Friday, November 20, 2009


Youth is wasted on the young
-George Bernard Shaw


When I was a child I fell down a lot. I was always running, always in a hurry to get where I was going. Consequently I was usually decorated with bandages, especially on my knees and elbows and lost my toenail more than once due to a stubbed toe acquired while running up concrete steps in flip flops. (A quick aside here: in those days we called them thongs, but I might give you the wrong impression if I say that as a five year old I liked to run around in thongs.) In addition to the running and falling, I managed to fall off a swing while soaring to great heights and knocked my front teeth so loose they were removed by the dentist an hour later. Since I was five at the time and my adult teeth were nowhere near ready to come in, I spent several years with a charming toothless grin. In case you get the impression that I was a daredevil I will confess that a couple of years prior to these incidents I was too terrified to go into my own back yard due to the presence of a large and menacing beach ball.

Why am I telling these character damaging tales of my youth? Well, it seems that all of that early childhood dashing about was quite symbolic of a tendency towards haste that dominated my childhood right through to the infancy of my adulthood. I remember that as far back as eight years old, and perhaps earlier, all I wanted was to be a grown up. Blissfully ignorant of death and taxes I couldn't wait to move forward and shed youth. I pictured myself a strong and independent woman. The fantasies acted out in play provided me with my own funky apartment, a motorcycle and a fantastic career as a writer or veterinarian or singer and occasionally allowed a grateful man to be part of my life.

As much as it is tempting to smile indulgently at this little girl I once was, I am somewhat sad for her. She was so serious. In particular, she took herself too seriously. With a maturity often commented on by adults the poor little thing lived to please them and be accepted by them. All she wanted was to be one of them. The older she got the more trouble she had relating to her peers. The frivolity and immaturity of most teens was embarrassing to be associated with. While the other kids at school dressed in jeans, the girl who scorned childhood dressed like she had a job at an office. "You are quite the rebel." A teacher once said to her.

"oh no I'm not. Rebels dress in jeans. The other kids are the rebels" Rebels are kids, her twisted thinking told her. You are too mature to be a rebel.

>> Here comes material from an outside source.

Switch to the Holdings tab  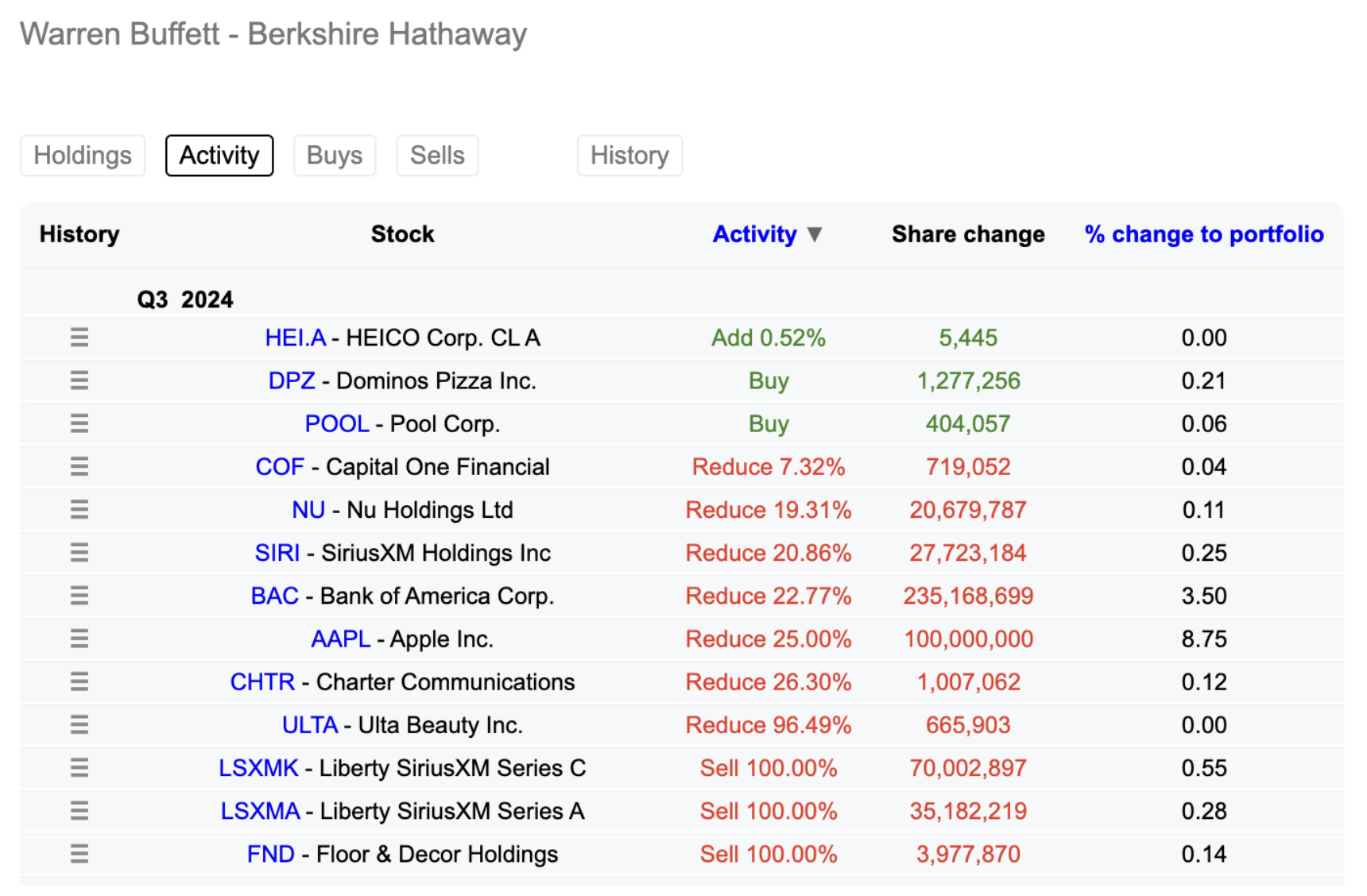(82, 155)
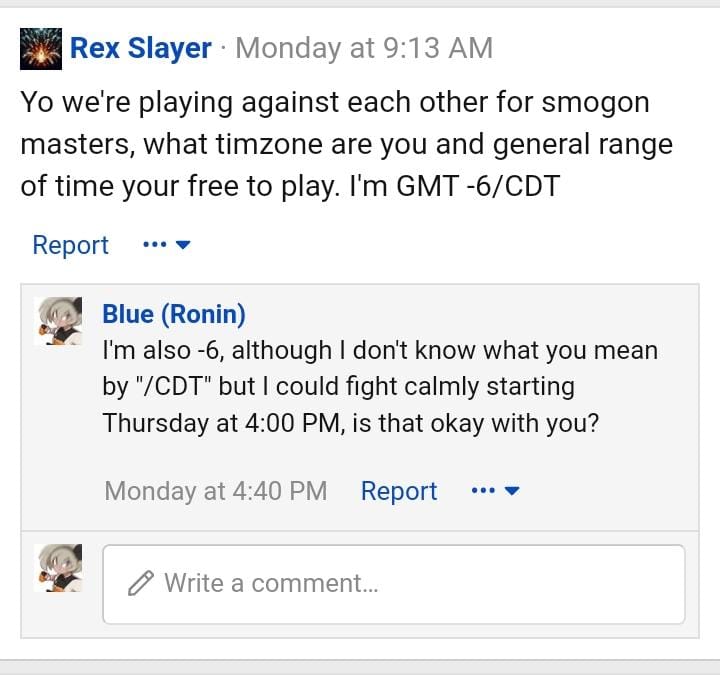Open Blue (Ronin)'s avatar in the reply
The width and height of the screenshot is (720, 675).
click(x=58, y=321)
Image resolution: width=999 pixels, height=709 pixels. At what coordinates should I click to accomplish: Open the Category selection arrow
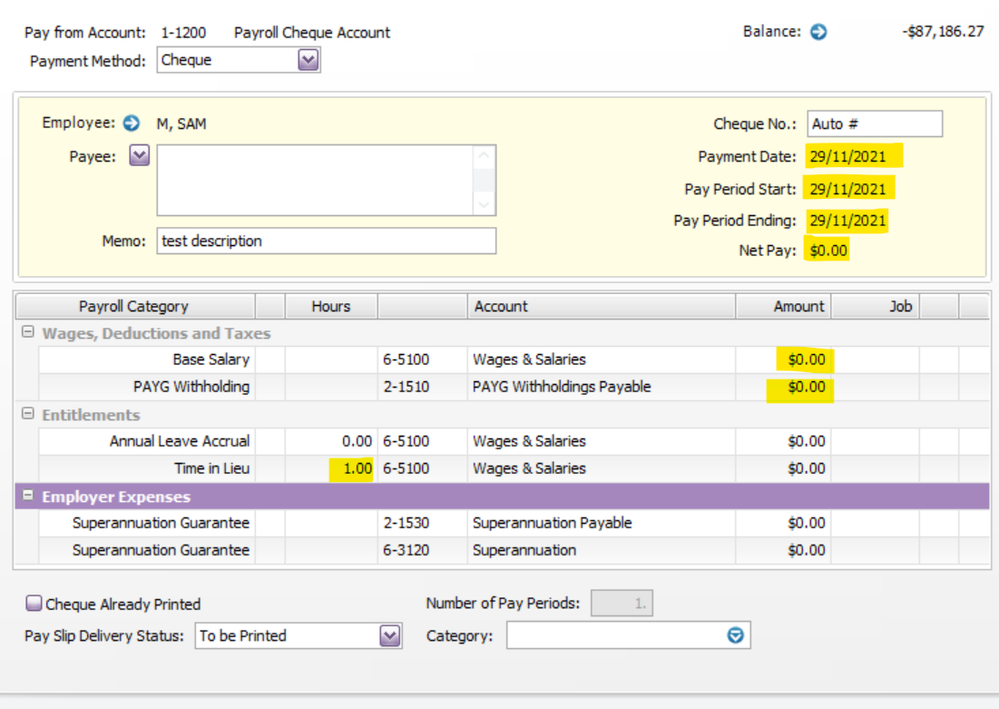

Time sped by in the way that time does. Ms Not a Rebel entered her twenties and was dismayed to find out she was an infant in the adult world. Just a kid with no experience in work or in life. For a short time she lived in a small northern community where girls married their high school sweethearts and were matronly wife-mother creatures at the age of twenty five, with three kids, 50 extra pounds they would never lose and a Zellers credit card. To these women our poor Ms Not a Rebel was also Ms Not a Woman. Where did she belong? She was lost and confused.

Somehow she made it to her thirties, that wonderful decade of career building, marriage building and motherhood that kept her so busy there was no time to notice whether or not she was finally an adult. Then she died.

Please understand, dear friend, that is the best thing that could have happened to her. She died but it was not the end; no she was reborn. She had fun and she laughed and sometimes she was really immature, just for fun, just to be silly, and she shared her love and her laughter and all that she knew and all that she didn't know and it was okay. It was good. I'm so glad I met her. She is a great friend and companion. She keeps me from taking myself too seriously. She looks back at her past somewhat wistfully-oh to do it over! But there is time. There is so much time, because she has now. She always has now.